***** Data for review *****

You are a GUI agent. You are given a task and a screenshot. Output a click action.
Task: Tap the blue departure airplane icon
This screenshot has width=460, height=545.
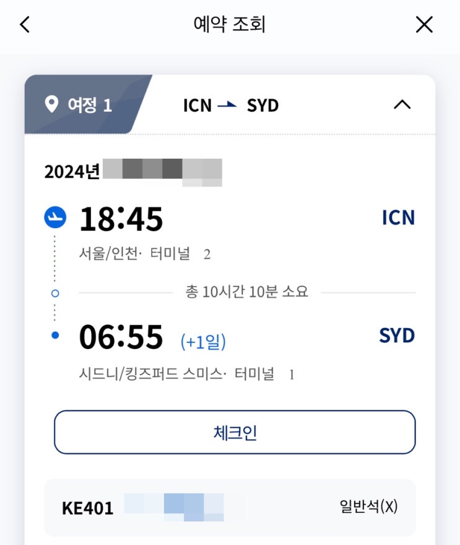pyautogui.click(x=55, y=218)
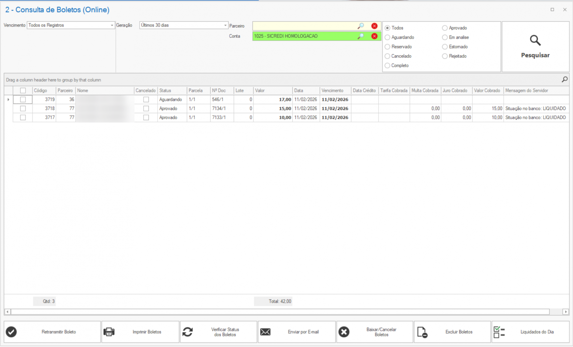Sort by the Status column header
The image size is (573, 347).
[165, 90]
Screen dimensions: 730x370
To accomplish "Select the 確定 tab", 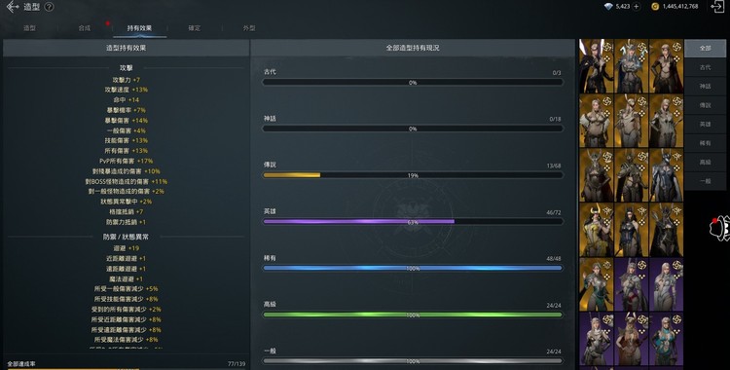I will [194, 28].
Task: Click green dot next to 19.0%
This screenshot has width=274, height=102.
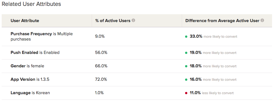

*****

Exercise brief =
Starting at the first line of the records and stopping after the line with "Screen dimensions: 730x370", copy each line exactly; pictures stay out.

Task answer =
You are a GUI agent. You are given a task and a screenshot. Output a click action.
Task: Tap the blue departure airplane icon
This screenshot has width=460, height=545.
pyautogui.click(x=55, y=218)
Sort by the Status column header
The image size is (573, 347).
[165, 90]
Screen dimensions: 730x370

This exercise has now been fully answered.